Specific interactions between proteins and sugars have recently been emphasized in many biological systems. To detect sugar-recognizing substances, known as lectin-like substances or endogenous lectins, we describe a method in which various sugars were covalently bound to a carrier protein such as albumin. This neoglycoprotein was stable at -20 degrees C for a period of 6 months. It was conjugated to various cytochemical markers (125I, fluorescein isothiocyanate, colloidal gold, or latex minibead). Detection of the marker then indicates the presence of the sugar-binding protein. Control experiments in the presence of unlabeled neoglycoprotein or specific sugar indicated the specificity of the reaction. This method was used to analyze the kinetics of binding for a mannose-recognition system in the mouse peritoneal macrophages.

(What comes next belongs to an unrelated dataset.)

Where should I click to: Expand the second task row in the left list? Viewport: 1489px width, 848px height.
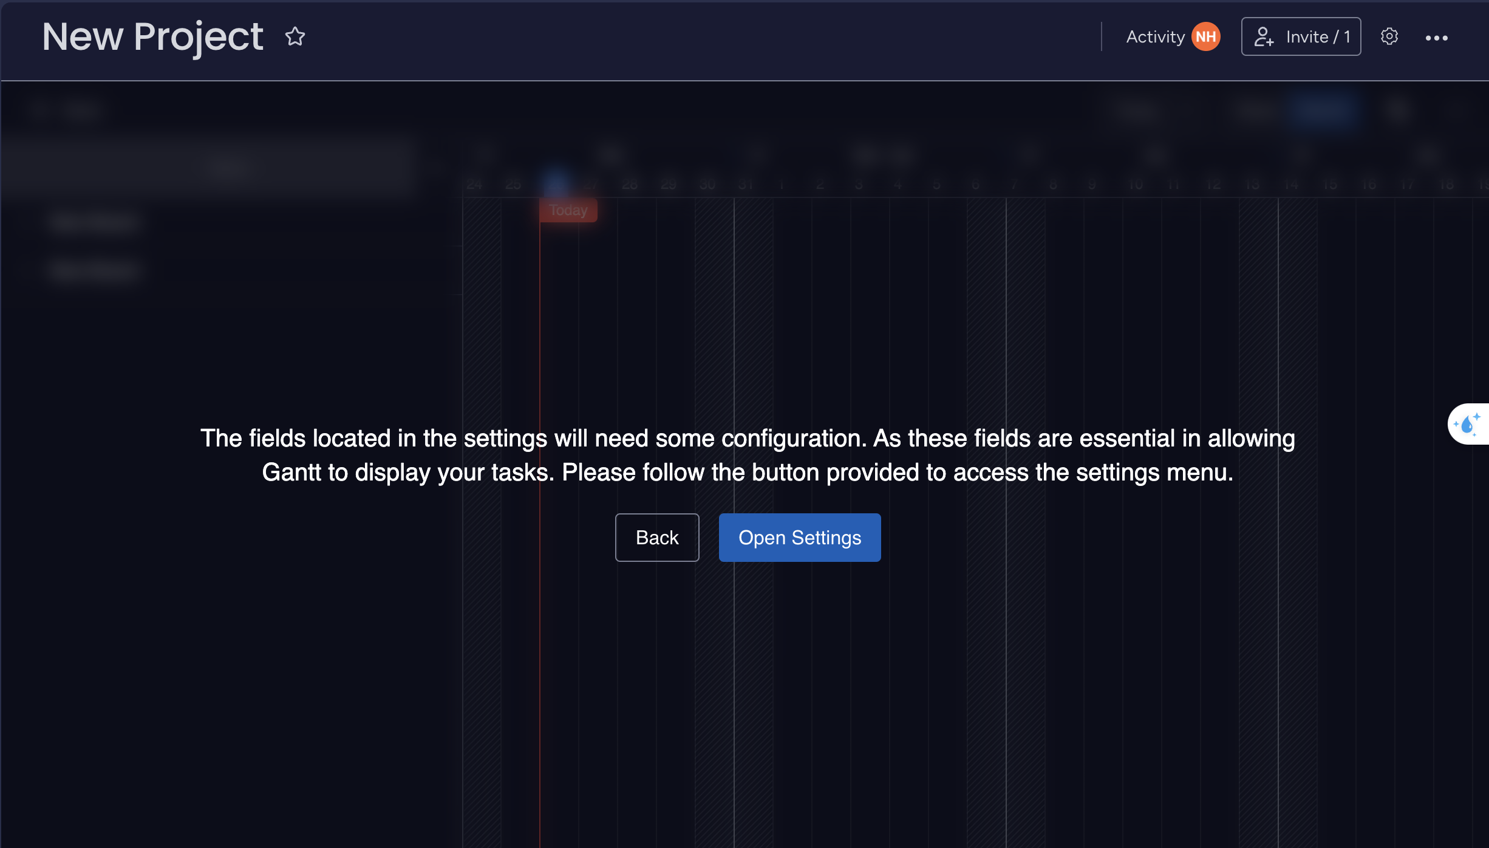pyautogui.click(x=94, y=270)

The data obtained were in agreement with those previously reported. The method can be used for detection of other sugar-recognizing systems as virtually every simple sugar can be bound to a carrier protein to produce these neoglycoproteins. Some of the consideration required for successful production of these reagents are discussed. These synthetic neoglycoproteins are useful in studying the distribution and kinetics of sugar-recognizing systems and may help to further our understanding of this rapidly developing area.